> **Problem**
Within the lines below, the span from the line with "Task: Open the 台灣 country selector dropdown" to the line with "Given: Click the adjustment layer filter icon", both ends included, is to be reproduced exactly, with pictures omitted.

[Dataset entries]

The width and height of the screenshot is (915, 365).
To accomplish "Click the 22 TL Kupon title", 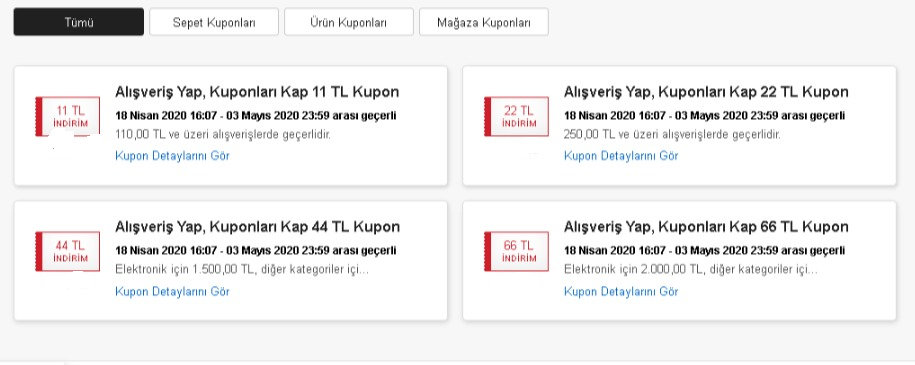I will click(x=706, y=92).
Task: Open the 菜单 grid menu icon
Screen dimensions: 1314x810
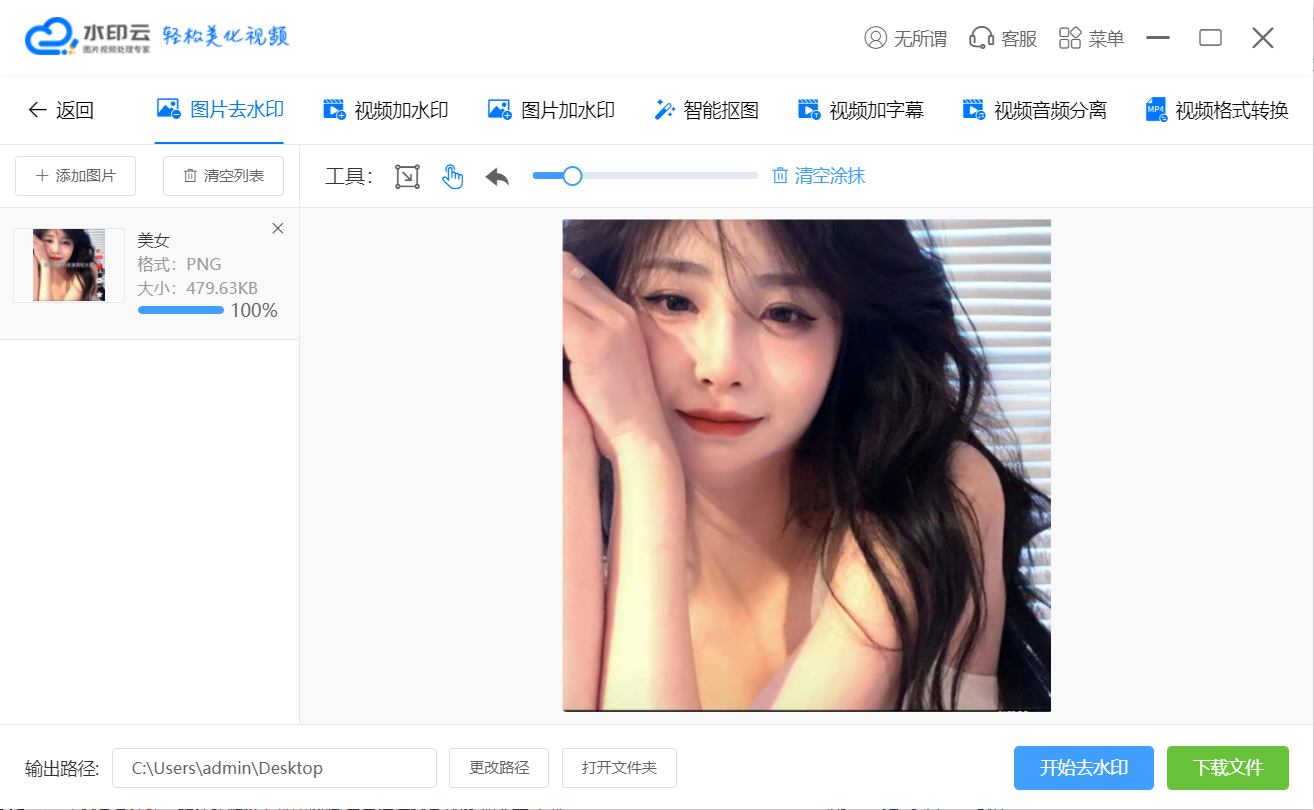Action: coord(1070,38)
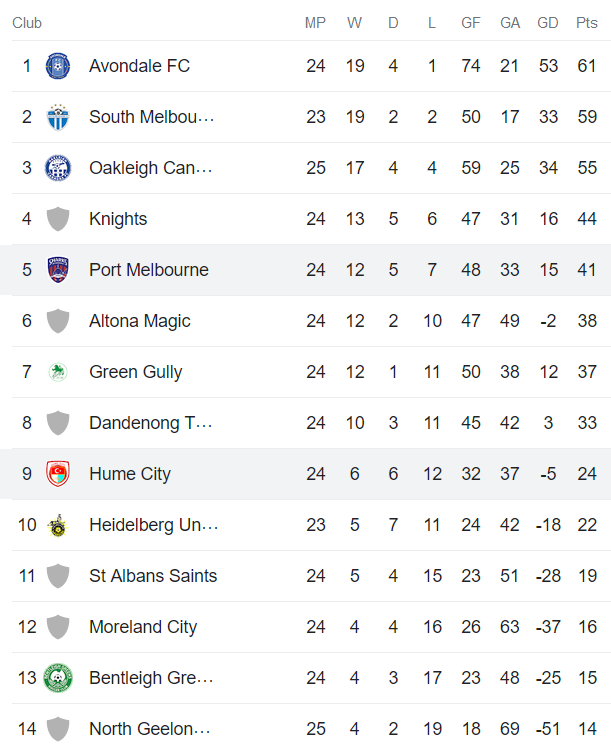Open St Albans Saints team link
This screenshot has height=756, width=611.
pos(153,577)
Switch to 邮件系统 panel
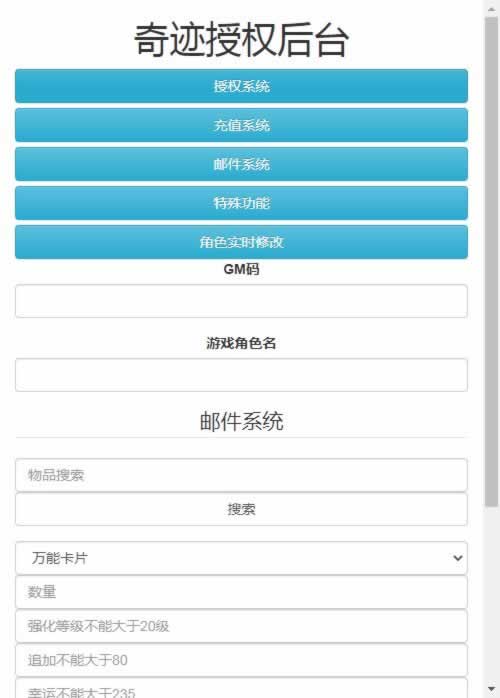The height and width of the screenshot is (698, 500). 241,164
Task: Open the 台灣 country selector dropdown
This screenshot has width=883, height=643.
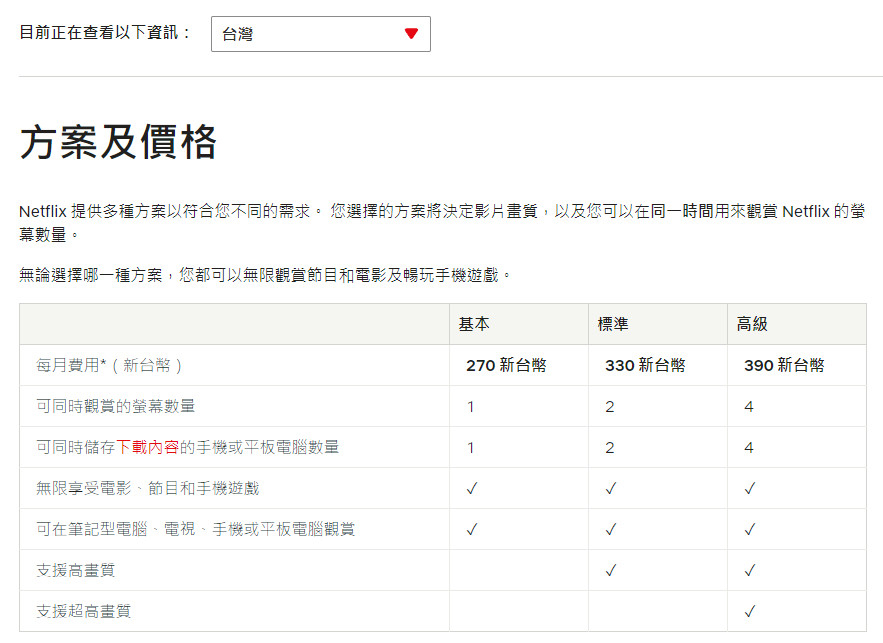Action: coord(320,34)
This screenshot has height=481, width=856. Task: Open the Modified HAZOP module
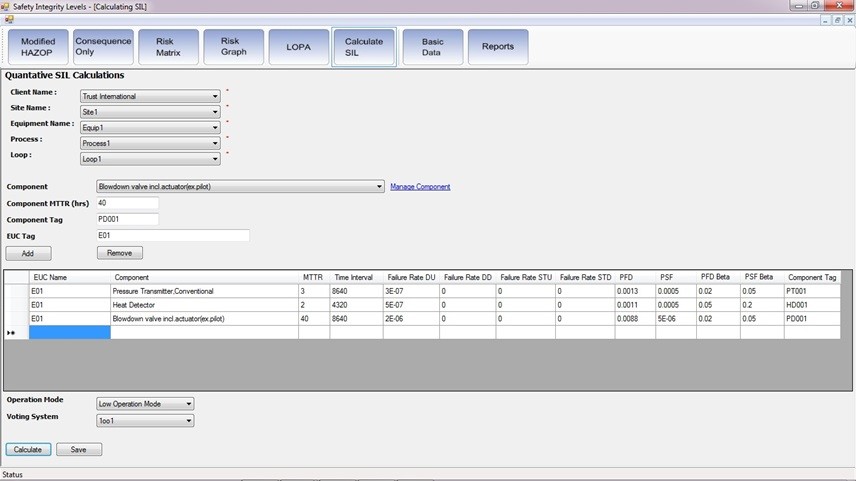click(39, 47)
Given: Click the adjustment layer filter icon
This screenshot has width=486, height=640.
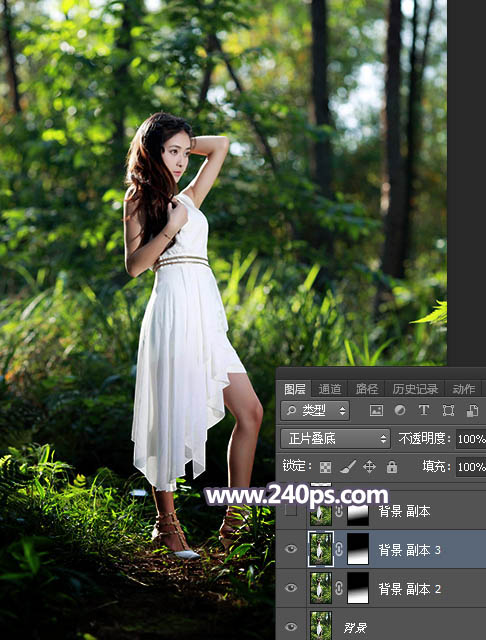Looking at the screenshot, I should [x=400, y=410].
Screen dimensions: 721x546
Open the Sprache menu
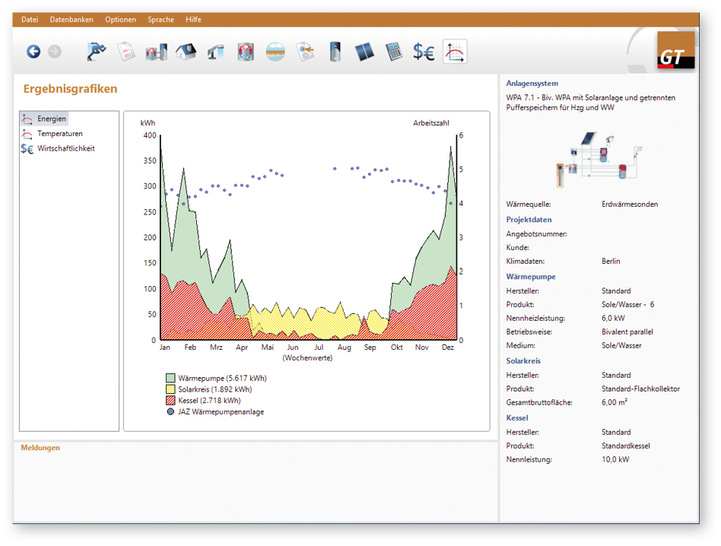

> **Exercise result**
Task: Open the 台灣 country selector dropdown
This screenshot has width=883, height=643.
Action: coord(320,34)
This screenshot has height=481, width=856. Task: Open the Modified HAZOP module
click(39, 47)
Given: Click the adjustment layer filter icon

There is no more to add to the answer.